Study Evaluates Mixed Methods Approach to Mesothelioma Diagnosis
The mesothelioma study, which was published in Oncology Nursing Forum, was conducted by nurse professionals from Penn Presbyterian Medical Center in Philadelphia, PA, the Pless Center of Nursing Research in the Meyers College of Nursing at New York University in New York, and the School of Nursing at the University of Pennsylvania in Philadelphia. Its goal was to review integrating quantitative data with mesothelioma patients’ qualitative accounts of their symptoms.
One of the quantitative tools examined was the Lung Cancer Symptom Scale for Mesothelioma (LCSS-Meso). Researchers compared the data collected from that tool to interviews conducted with the patients, who had been treated at an academic medical center. The patients were asked wide-ranging questions about their symptoms, their physical functioning, and the emotions they were experiencing, including how it felt to be diagnosed with the rare and fatal asbestos-related disease.

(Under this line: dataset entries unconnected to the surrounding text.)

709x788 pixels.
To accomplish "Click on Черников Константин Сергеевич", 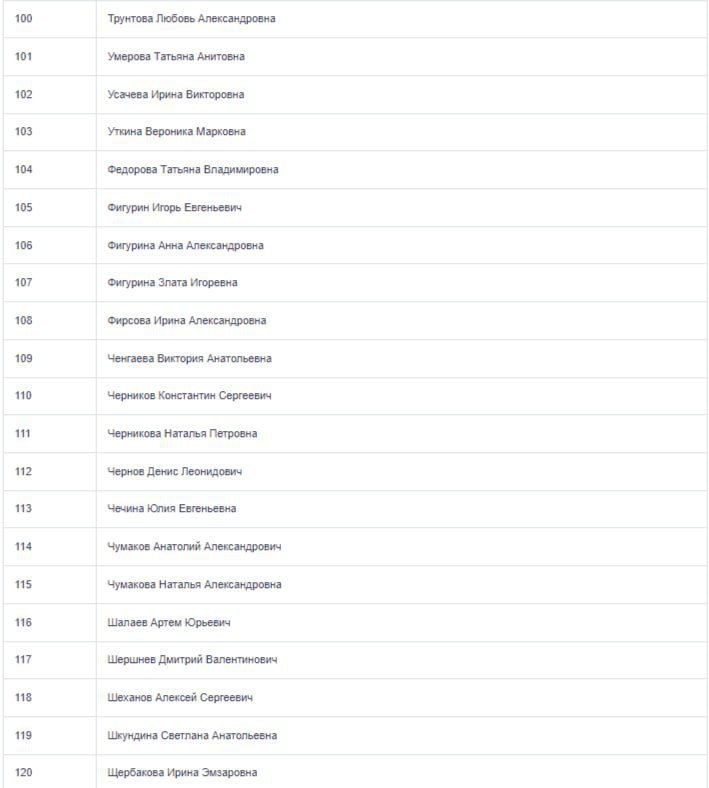I will 189,396.

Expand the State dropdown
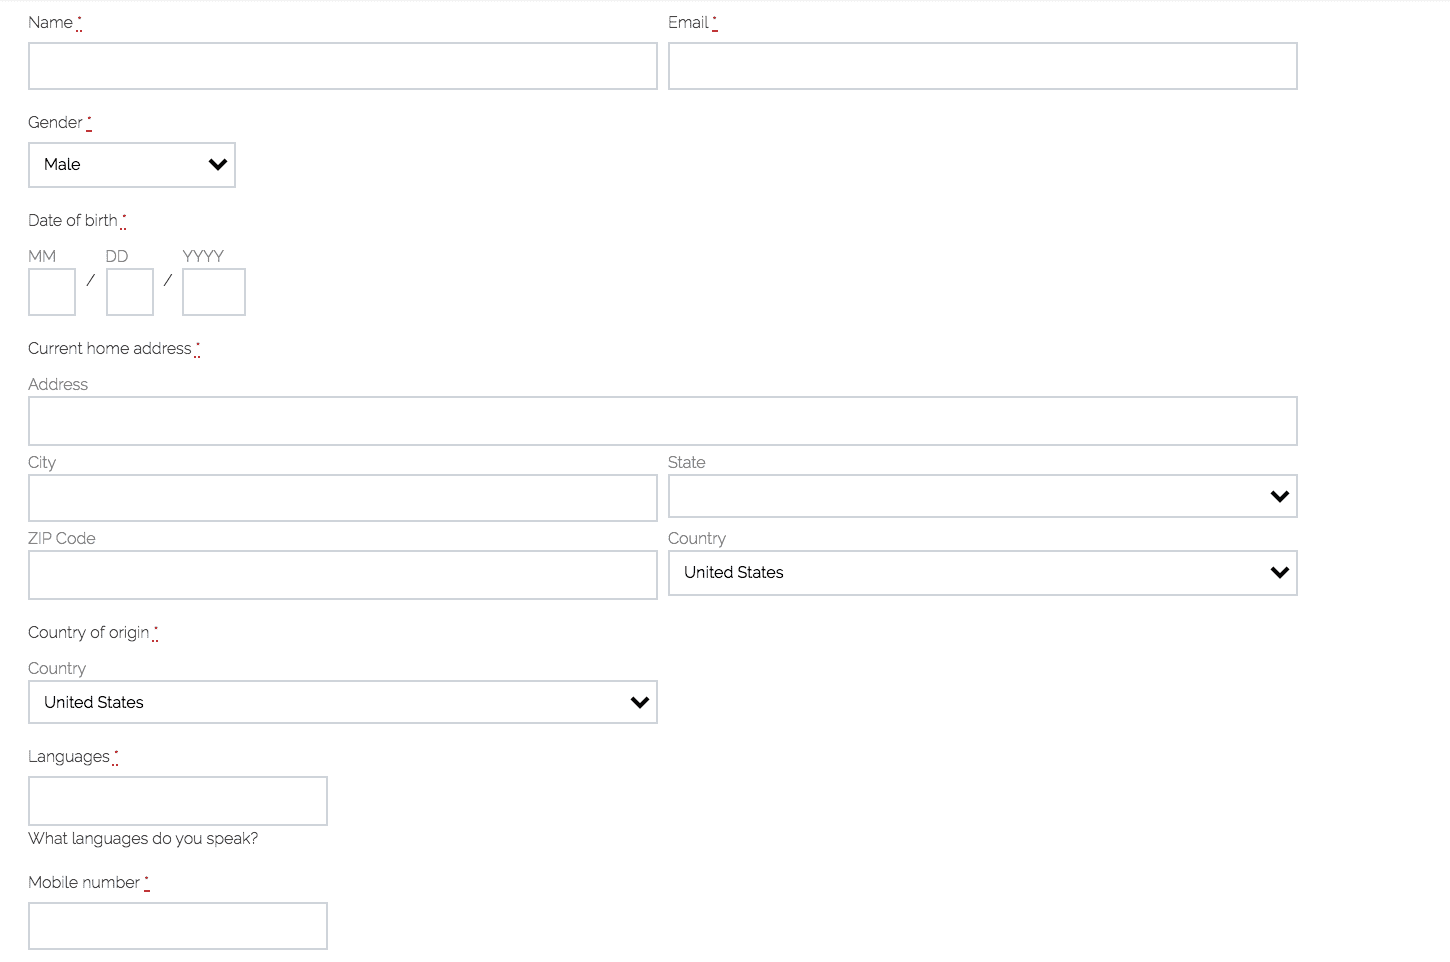983,496
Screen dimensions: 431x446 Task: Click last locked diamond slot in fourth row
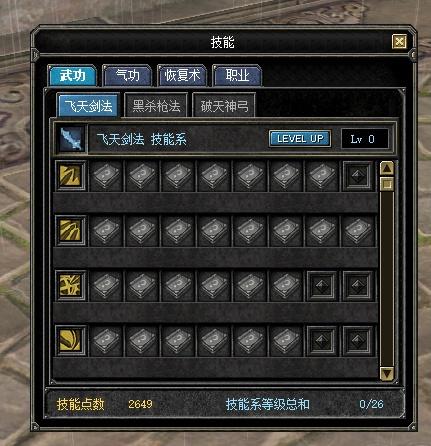click(x=358, y=341)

Mesothelioma Symptom Severity and Other Aspects of Disease Missed by Tool
Among the study’s findings were shortcomings in the popular Lung Cancer Symptom Scale for Mesothelioma (LCSS-Meso). Though many symptoms that tool checks for were reported by patients, the severity of symptoms recorded on its scale did not match what patients were actually feeling, and other symptoms they were experiencing were not reflected at all. Pain scores showed as the second lowest in terms of discovery, yet pain was a symptom that patients perceived as severe and discussed most frequently. Neither distress nor trouble sleeping were measured by the LCSS-Meso scale at all, despite being a common complaint.
This shortcoming was one of the reasons for conducting the mesothelioma study. Its findings confirmed the authors’ theory that multiple approaches need to be taken to accurately reflect patient experience. They concluded, “Mixed-methods approaches can offer an opportunity to comprehensively describe symptoms experienced by people with MPM by integrating quantitative data with qualitative accounts that would be missed by quantitative data alone.”